- AIM OF THE EXERCISE -
Count the lines of the records below that contain the string "what", treating uppercase and lowercase as different, and give only the number.

(Records for locating displayed items)
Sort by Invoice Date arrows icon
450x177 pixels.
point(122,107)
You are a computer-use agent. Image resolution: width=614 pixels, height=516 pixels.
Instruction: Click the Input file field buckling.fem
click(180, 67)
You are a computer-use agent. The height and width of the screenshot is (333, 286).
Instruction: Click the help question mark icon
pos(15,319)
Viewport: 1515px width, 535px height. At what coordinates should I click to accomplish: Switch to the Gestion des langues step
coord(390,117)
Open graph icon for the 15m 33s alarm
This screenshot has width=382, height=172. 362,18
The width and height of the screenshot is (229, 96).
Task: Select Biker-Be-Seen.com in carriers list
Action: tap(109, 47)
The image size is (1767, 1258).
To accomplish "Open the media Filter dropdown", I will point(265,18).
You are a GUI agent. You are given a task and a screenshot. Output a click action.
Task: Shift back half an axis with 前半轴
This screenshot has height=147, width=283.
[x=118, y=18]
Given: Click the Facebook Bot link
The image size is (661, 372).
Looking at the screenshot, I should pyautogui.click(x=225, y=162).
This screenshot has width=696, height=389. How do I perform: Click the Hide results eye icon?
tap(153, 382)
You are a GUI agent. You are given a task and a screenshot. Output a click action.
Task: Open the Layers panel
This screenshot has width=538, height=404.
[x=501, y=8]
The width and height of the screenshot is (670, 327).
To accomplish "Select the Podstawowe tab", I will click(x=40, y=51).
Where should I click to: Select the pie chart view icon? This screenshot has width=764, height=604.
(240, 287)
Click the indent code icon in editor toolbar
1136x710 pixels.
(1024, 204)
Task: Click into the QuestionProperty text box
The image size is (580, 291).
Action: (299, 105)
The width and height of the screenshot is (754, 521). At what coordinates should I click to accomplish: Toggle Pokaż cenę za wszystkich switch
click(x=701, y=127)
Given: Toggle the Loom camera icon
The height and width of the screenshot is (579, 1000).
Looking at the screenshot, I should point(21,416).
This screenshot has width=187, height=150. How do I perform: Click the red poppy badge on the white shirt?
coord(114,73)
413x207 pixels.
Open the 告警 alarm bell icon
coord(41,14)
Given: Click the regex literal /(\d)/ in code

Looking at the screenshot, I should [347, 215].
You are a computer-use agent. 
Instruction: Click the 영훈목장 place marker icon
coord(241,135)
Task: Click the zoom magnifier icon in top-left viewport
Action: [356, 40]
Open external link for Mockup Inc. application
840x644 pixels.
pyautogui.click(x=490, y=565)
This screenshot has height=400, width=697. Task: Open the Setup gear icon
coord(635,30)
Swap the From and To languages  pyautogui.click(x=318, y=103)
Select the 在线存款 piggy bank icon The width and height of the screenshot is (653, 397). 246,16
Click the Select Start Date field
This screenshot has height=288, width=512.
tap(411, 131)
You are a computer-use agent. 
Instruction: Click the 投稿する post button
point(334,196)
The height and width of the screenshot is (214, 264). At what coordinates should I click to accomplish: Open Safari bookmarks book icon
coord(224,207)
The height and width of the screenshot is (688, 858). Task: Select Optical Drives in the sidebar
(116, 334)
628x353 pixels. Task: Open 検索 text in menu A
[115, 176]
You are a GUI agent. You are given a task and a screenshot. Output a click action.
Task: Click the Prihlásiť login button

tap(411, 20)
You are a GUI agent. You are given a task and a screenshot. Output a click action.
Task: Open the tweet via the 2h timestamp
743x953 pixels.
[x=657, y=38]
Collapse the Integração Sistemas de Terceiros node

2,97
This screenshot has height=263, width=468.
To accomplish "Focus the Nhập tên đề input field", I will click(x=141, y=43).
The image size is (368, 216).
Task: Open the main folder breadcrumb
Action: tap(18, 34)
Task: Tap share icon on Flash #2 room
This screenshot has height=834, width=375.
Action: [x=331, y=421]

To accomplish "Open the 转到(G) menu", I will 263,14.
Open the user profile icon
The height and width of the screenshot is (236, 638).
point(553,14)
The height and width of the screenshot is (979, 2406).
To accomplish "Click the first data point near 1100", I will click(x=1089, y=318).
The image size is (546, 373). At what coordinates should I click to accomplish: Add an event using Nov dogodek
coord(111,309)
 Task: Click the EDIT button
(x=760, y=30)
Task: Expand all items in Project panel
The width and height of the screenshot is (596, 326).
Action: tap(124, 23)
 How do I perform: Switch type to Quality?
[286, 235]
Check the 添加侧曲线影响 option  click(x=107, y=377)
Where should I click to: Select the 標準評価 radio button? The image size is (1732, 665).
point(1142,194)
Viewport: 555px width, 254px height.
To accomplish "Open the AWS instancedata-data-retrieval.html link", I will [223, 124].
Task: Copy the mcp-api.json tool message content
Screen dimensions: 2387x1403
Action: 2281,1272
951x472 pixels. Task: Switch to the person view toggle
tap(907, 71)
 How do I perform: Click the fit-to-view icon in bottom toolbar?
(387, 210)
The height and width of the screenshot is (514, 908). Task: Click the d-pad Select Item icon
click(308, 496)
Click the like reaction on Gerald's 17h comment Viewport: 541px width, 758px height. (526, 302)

- RIGHT ANSWER -
4